Cependant les maîtres d’ouvrage reconnaissent de plus en plus que la concertation est une démarche politique : l’amont doit être compris dans sa dimension politique et pas seulement temporelle. « Concerter et débattre de l’amont, cela signifie que l’on doit discuter du “pourquoi“, du problème posé, de ce qui est à la genèse du projet, de son opportunité.(…) Cela va agiter l’opinion en plaçant le projet et ses initiateurs au cœur d’une controverse sur les aspects techniques, les impacts environnementaux, l’opportunité et l’aménagement du territoire. » (CGPC et SIC, 2002). Soumis à rude épreuve par le débat Boutre-Carros, les ingénieurs de Réseau de transport d’électricité (RTE-EDF) semblent aujourd’hui accepter également que leurs projets ressortent très fortement modifiés du débat, et auraient modifié en conséquence la manière d’élaborer les projets2. Ce fut notamment le cas pour la

« concertation recommandée » (l’une des modalités d’organisation du débat ouverte à la CNDP par la loi de démocratie de proximité) par la CNDP à RTE sur le projet de ligne aérienne à 225 kV dans le Lot, dénommée ligne du Quercy blanc, où la solution finalement retenue consiste en l’aménagement de la ligne existante à 63 kV, partiellement enterrée, couplé avec une politique ambitieuse d’économies d’énergie et de maîtrise de la demande en électricité (MDE).

Entrer dans cette démarche politique, c’est alors accepter que le débat ne soit pas strictement sectoriel mais concerne également l’avenir du territoire traversé par (ou accueillant) le projet pour l’y adapter. Le cas du débat Boutre-Carros illustre ce type de dynamique, avec l’exemple de la mise en équivalence des logiques sectorielles et territoriales par la notion de service public.

Mais dans le débat territorial, le maître d’ouvrage du projet n’a plus de responsabilité établie et devient un intervenant parmi beaucoup d’autres. Un tel changement d’identité n’est pas facilement accepté. D’autant qu’il est risqué : la configuration du débat devient très instable si l’État n’y assume pas pleinement son rôle. Et un tel débat peut vite perdre son objet si les collectivités n’y sont pas suffisamment actives, ce qui est pourtant le cas largement déploré par la plupart des Cpdp dans leurs comptes rendus.

L’enclenchement d’une vision politique de l’organisation du débat demande donc de reconnaître que la concertation est un apprentissage pour tous, ingénieurs et techniciens, élus, associations, acteurs économiques, public. Chacun doit pouvoir trouver sa place dans le débat, et y exercer son rôle sans confusion des responsabilités. Le débat est en effet le moment d’une construction sociale de la confiance (Leborgne, 2005) entre les acteurs. Les règles de l’échange

— circulation de la parole et maîtrise des problèmes mis en débat — formatent cette construction qui s’actualisera dans la suite du processus de décision.

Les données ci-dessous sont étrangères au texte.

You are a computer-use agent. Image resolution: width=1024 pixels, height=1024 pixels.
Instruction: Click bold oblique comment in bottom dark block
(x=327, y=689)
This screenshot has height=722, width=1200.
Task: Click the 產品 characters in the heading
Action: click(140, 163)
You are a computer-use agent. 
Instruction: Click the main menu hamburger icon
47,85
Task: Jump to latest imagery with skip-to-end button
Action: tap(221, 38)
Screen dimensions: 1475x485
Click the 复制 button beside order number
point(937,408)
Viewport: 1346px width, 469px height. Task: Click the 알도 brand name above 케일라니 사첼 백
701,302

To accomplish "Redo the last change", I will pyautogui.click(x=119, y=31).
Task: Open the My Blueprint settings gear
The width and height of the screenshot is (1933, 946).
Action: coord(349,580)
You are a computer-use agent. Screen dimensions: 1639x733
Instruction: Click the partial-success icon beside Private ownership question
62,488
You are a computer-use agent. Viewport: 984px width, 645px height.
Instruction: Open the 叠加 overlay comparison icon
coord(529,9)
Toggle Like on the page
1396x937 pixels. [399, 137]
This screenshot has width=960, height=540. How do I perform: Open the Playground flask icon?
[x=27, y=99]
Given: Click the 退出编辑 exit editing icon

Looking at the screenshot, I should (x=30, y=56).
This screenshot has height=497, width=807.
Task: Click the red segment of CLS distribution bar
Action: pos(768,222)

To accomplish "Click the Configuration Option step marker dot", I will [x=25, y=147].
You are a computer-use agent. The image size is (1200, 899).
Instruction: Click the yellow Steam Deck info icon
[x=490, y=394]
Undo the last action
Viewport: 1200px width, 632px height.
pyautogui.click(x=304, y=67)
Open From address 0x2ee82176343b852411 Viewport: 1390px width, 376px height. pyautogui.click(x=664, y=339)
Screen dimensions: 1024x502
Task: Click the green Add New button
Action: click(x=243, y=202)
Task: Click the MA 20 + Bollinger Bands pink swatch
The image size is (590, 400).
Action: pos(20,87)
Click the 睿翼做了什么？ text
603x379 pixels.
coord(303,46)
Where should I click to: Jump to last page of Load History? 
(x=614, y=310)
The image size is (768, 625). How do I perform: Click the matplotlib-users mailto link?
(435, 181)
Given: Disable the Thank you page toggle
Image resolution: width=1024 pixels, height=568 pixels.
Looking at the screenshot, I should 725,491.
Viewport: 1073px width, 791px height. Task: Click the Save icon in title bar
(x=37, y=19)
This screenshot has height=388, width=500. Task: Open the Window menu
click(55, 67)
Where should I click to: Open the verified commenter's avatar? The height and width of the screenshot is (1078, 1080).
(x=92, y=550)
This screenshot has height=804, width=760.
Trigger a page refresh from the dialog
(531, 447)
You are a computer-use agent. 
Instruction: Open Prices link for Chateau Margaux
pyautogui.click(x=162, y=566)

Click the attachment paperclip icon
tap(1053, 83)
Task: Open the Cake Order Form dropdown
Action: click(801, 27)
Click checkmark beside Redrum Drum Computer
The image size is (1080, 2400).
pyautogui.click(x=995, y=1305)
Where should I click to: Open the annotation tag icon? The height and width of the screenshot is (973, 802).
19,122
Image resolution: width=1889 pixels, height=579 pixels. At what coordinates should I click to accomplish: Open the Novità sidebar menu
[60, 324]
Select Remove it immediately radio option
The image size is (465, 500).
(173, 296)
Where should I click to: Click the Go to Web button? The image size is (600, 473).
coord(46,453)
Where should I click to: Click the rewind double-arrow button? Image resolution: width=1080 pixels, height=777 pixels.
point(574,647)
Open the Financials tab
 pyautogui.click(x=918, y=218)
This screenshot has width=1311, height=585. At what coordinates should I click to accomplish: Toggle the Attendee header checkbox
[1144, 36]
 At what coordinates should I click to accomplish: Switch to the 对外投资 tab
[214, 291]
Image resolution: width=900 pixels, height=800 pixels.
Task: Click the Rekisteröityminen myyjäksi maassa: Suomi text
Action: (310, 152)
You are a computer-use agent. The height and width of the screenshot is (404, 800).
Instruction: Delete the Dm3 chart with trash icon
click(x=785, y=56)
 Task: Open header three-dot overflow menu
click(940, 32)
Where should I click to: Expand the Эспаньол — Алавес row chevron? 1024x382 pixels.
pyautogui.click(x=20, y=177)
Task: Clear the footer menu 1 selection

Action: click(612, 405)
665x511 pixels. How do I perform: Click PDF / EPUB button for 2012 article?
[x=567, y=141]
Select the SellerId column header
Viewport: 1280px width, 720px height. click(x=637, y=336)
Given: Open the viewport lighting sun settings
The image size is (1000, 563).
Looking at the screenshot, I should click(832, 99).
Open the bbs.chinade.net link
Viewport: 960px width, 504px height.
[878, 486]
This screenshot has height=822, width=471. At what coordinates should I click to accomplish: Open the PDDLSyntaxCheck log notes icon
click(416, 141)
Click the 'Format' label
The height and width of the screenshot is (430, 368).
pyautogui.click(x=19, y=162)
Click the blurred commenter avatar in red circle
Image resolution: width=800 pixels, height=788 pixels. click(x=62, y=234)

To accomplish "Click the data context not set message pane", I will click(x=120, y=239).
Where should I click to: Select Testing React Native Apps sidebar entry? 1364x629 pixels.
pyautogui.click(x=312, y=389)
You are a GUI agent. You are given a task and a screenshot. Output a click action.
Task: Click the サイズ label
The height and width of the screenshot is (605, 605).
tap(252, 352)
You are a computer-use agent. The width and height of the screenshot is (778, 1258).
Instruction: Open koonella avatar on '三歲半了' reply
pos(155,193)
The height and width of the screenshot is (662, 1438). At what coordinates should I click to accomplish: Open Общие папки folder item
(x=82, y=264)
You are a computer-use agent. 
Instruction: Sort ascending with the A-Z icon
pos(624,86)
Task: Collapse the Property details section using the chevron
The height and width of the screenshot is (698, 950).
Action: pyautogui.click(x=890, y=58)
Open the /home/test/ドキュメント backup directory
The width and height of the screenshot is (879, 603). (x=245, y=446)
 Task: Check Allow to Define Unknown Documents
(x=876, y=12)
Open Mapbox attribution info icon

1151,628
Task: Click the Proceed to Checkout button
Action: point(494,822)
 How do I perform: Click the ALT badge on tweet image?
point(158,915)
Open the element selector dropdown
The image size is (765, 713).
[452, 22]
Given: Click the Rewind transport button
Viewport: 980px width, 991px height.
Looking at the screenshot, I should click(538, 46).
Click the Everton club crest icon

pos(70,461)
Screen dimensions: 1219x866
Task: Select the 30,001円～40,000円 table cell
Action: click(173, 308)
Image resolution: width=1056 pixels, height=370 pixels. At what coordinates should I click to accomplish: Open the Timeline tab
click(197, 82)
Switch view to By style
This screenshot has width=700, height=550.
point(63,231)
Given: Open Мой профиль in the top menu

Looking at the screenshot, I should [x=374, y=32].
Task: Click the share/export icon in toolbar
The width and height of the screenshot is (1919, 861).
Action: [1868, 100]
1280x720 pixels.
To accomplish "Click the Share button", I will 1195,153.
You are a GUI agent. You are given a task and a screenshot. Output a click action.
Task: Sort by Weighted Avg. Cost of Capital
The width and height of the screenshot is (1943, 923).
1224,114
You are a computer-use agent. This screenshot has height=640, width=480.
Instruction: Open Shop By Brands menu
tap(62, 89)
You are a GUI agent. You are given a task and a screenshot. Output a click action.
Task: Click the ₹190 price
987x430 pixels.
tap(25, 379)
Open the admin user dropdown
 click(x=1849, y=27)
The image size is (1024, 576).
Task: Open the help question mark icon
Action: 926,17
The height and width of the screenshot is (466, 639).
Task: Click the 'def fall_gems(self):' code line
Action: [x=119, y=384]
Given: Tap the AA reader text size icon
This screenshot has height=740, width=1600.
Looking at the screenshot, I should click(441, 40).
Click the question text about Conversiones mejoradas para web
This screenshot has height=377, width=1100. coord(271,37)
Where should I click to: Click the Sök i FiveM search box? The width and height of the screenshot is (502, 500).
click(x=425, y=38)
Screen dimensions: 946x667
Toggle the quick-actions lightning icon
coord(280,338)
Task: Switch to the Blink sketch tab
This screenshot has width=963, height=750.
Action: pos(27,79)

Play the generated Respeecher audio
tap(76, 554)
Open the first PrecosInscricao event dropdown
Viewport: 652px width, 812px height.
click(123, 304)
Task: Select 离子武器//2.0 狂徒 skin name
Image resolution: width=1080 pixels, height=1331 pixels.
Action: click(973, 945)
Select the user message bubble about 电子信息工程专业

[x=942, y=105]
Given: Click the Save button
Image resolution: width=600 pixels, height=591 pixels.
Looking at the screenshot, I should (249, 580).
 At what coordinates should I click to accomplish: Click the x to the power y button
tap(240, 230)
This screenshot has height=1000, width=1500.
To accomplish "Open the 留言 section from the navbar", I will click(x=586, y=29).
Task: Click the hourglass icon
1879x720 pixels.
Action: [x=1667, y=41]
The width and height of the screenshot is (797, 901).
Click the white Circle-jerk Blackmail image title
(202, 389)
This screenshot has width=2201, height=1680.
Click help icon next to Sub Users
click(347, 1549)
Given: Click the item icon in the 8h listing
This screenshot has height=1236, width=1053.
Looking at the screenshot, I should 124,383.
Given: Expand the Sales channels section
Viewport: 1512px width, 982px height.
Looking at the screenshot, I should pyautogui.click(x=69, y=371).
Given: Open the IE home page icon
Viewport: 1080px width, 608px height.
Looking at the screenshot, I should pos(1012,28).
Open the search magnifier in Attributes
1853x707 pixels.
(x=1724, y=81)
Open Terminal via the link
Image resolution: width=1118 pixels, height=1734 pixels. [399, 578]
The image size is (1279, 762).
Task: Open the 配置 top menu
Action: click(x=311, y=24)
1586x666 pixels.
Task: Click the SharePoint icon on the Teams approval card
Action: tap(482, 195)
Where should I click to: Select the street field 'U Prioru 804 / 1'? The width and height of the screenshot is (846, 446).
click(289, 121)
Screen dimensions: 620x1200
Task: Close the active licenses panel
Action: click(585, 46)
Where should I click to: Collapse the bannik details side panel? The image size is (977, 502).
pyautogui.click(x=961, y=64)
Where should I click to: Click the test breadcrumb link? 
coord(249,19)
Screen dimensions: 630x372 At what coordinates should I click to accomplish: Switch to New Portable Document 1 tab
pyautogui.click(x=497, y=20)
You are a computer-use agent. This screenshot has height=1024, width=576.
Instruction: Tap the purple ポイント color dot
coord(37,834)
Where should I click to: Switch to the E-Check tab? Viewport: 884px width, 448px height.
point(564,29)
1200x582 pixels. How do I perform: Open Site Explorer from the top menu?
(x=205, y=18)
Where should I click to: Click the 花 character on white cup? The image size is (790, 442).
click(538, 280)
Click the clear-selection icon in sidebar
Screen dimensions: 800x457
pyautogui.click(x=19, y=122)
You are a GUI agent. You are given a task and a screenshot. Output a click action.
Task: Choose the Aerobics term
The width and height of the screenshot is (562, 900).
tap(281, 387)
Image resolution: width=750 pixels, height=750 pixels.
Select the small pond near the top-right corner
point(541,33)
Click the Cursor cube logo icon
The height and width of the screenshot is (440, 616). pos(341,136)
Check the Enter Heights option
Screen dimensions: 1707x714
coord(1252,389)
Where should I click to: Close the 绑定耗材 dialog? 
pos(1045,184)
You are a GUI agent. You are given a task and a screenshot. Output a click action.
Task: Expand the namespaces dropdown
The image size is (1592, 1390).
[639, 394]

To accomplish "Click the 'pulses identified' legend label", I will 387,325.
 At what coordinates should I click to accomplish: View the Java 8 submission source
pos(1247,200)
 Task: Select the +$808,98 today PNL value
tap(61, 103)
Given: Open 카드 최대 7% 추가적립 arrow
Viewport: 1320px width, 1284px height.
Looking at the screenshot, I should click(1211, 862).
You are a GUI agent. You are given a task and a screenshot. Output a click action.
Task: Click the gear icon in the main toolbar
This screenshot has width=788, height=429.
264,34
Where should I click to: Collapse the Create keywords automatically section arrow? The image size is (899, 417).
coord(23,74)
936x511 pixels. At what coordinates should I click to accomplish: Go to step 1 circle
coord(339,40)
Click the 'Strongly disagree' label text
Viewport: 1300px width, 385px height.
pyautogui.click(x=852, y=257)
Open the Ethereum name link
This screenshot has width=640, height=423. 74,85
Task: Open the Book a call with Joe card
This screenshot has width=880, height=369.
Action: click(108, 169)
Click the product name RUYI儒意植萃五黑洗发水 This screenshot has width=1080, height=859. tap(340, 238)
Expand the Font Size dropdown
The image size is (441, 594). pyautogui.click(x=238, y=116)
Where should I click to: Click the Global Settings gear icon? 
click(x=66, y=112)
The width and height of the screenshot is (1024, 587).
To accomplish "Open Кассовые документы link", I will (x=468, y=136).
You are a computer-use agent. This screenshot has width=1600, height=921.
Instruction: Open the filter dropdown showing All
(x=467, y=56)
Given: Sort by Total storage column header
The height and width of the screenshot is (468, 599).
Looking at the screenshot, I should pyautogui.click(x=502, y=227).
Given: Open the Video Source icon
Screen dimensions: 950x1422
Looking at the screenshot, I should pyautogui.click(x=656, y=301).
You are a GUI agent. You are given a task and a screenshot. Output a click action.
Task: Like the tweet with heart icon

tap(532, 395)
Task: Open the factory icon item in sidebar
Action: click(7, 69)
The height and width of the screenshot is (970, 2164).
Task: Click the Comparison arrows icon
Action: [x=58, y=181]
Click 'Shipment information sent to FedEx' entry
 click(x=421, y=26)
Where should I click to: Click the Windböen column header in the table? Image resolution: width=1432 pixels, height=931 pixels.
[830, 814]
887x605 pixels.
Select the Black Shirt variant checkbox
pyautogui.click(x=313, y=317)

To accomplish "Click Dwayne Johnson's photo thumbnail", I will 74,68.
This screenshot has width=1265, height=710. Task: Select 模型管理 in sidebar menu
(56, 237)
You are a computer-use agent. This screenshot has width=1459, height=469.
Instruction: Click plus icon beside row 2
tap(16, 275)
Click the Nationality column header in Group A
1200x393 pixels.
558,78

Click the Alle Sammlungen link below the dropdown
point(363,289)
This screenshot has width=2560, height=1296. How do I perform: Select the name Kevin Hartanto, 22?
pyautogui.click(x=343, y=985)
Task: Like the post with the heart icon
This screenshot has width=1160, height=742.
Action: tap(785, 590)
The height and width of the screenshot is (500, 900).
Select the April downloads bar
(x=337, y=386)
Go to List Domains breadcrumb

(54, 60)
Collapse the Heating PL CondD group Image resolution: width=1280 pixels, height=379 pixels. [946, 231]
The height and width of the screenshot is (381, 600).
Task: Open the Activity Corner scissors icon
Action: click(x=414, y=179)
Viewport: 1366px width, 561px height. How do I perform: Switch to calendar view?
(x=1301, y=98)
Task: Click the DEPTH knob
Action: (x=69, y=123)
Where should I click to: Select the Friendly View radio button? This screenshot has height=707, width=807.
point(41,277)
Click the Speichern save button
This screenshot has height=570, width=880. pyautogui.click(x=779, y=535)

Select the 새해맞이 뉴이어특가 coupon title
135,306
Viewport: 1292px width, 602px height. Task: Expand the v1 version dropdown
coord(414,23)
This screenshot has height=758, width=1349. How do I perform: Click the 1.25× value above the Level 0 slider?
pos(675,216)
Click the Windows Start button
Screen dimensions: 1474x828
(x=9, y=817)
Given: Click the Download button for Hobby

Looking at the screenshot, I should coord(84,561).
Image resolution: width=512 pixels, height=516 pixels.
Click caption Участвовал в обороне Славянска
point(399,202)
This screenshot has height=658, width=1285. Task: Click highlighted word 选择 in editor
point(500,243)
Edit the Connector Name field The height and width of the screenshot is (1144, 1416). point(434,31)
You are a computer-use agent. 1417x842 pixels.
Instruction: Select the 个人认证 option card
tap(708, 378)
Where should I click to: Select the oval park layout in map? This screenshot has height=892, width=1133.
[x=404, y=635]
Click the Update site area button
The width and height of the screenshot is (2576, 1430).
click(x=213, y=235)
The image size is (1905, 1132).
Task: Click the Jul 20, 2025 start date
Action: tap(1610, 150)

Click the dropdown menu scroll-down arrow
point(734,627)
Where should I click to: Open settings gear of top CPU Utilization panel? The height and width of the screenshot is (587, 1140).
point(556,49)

2. Informations qui ressortent des échanges au sein d’un club des maîtres d’ouvrage consacré au débat public, club fondé et animé par l’un des ingénieurs EDF de l’équipe du projet Boutre-Carros aujourd’hui à la retraite, et auquel Jean-Michel Fourniau participe. Ce nouveau produit de l’apprentissage mériterait d’être soumis à une enquête circonstanciée.